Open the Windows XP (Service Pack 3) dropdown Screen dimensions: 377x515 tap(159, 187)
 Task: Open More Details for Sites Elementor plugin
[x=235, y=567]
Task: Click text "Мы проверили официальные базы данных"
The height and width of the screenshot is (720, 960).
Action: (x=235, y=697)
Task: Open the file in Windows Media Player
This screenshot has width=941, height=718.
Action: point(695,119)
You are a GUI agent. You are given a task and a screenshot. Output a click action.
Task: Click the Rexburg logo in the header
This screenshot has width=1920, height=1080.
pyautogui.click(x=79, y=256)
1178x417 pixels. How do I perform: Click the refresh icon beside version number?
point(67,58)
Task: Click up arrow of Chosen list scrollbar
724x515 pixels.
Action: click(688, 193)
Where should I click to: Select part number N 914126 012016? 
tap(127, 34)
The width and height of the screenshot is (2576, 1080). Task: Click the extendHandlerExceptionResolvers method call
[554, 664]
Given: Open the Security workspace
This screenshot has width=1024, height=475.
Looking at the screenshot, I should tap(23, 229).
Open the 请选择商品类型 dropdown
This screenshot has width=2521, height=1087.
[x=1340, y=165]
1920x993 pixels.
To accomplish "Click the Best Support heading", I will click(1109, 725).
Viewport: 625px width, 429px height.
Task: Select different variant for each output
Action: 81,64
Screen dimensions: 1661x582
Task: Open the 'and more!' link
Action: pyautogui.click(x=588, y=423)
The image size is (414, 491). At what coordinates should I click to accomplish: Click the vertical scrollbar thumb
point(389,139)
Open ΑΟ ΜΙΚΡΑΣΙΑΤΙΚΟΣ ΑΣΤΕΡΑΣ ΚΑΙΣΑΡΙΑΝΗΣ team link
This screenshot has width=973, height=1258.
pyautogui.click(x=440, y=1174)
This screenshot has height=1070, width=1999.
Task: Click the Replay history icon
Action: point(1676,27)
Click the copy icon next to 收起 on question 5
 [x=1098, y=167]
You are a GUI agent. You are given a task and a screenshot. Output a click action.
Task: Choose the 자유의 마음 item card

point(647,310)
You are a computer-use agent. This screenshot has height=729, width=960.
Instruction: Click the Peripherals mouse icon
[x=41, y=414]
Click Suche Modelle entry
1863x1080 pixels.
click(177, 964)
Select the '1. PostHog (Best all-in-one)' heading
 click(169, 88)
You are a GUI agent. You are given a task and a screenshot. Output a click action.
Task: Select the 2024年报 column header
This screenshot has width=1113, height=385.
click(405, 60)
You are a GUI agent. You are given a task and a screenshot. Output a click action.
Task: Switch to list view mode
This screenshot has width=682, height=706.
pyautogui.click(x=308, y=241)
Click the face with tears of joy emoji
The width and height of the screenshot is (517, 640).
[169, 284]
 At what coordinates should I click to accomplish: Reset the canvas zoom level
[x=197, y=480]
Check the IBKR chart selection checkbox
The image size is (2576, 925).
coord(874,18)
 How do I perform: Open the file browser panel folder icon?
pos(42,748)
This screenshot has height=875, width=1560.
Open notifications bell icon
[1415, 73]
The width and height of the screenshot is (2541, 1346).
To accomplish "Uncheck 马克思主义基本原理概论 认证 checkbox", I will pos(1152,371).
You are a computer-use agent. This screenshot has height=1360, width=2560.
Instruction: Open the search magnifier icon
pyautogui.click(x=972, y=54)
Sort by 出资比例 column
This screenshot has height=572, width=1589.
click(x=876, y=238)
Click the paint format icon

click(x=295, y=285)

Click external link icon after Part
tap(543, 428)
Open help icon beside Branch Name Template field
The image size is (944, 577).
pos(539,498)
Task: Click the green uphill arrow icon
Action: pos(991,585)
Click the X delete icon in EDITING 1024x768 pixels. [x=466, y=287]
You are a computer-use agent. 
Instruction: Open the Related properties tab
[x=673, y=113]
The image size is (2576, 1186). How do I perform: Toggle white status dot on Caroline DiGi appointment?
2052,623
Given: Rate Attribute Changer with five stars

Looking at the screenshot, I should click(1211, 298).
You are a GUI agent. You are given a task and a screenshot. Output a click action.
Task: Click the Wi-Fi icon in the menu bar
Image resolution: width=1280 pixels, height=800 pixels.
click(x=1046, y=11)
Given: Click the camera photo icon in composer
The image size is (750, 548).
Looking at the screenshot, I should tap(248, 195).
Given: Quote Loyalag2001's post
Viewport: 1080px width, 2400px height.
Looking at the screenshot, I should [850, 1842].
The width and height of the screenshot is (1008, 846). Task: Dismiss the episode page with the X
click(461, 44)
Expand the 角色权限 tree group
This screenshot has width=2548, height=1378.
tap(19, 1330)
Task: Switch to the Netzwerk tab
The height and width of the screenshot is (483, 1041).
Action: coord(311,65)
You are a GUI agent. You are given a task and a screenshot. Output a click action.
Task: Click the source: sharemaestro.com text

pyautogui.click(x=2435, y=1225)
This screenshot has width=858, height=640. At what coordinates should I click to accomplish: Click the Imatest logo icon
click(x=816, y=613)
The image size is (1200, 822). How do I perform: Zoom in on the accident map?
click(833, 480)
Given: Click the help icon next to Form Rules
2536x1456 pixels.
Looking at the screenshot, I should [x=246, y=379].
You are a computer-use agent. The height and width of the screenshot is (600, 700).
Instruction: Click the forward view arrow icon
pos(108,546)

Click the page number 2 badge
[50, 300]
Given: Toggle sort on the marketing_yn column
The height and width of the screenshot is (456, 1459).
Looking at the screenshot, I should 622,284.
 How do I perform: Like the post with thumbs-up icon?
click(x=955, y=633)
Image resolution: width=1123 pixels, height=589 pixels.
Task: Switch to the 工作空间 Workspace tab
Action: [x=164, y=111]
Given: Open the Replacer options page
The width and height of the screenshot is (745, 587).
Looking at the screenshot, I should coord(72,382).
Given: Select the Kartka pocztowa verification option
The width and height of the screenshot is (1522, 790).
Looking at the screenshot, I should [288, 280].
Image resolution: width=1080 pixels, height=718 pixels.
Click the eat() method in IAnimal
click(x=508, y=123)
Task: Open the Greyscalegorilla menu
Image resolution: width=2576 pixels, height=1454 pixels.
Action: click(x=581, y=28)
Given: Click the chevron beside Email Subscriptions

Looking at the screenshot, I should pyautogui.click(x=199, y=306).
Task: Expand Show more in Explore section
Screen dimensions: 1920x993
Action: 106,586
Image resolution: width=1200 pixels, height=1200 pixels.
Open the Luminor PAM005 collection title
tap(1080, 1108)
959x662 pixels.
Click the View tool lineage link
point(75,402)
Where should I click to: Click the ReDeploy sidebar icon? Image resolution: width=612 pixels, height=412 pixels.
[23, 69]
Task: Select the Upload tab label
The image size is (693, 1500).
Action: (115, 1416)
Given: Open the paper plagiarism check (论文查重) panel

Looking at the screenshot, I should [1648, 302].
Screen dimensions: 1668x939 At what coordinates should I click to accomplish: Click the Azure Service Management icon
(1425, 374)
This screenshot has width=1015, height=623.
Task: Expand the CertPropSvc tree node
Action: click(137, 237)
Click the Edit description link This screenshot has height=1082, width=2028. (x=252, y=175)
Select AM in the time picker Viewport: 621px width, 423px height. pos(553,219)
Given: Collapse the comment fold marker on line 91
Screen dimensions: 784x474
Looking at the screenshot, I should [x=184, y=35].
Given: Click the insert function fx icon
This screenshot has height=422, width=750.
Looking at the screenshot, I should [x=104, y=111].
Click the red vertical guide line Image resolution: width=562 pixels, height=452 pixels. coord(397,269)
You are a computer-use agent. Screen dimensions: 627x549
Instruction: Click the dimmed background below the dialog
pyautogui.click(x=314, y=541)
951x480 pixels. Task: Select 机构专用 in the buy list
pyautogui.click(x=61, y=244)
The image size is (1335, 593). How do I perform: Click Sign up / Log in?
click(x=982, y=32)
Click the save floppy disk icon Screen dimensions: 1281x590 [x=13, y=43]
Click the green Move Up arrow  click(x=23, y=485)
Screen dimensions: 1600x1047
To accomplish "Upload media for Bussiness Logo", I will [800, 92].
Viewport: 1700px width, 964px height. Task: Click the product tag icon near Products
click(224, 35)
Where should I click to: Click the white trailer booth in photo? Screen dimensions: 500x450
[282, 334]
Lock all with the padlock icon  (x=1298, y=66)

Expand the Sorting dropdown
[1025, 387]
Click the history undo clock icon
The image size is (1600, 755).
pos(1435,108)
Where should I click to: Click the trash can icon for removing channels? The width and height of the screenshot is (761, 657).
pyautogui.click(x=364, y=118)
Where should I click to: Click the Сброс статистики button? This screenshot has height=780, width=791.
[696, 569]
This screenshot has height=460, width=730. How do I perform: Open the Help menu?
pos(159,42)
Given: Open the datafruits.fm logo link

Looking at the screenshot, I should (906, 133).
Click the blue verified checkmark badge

[DIRECTION]
Render the stretch of rows from the very first line through the line containing "pyautogui.click(x=79, y=256)" as a JSON list of strings, one string per line, leaving out any blank lines.

[FINISHED TASK]
[
  "Open the Windows XP (Service Pack 3) dropdown Screen dimensions: 377x515 tap(159, 187)",
  " Task: Open More Details for Sites Elementor plugin",
  "[x=235, y=567]",
  "Task: Click text \"Мы проверили официальные базы данных\"",
  "The height and width of the screenshot is (720, 960).",
  "Action: (x=235, y=697)",
  "Task: Open the file in Windows Media Player",
  "This screenshot has width=941, height=718.",
  "Action: point(695,119)",
  "You are a GUI agent. You are given a task and a screenshot. Output a click action.",
  "Task: Click the Rexburg logo in the header",
  "This screenshot has width=1920, height=1080.",
  "pyautogui.click(x=79, y=256)"
]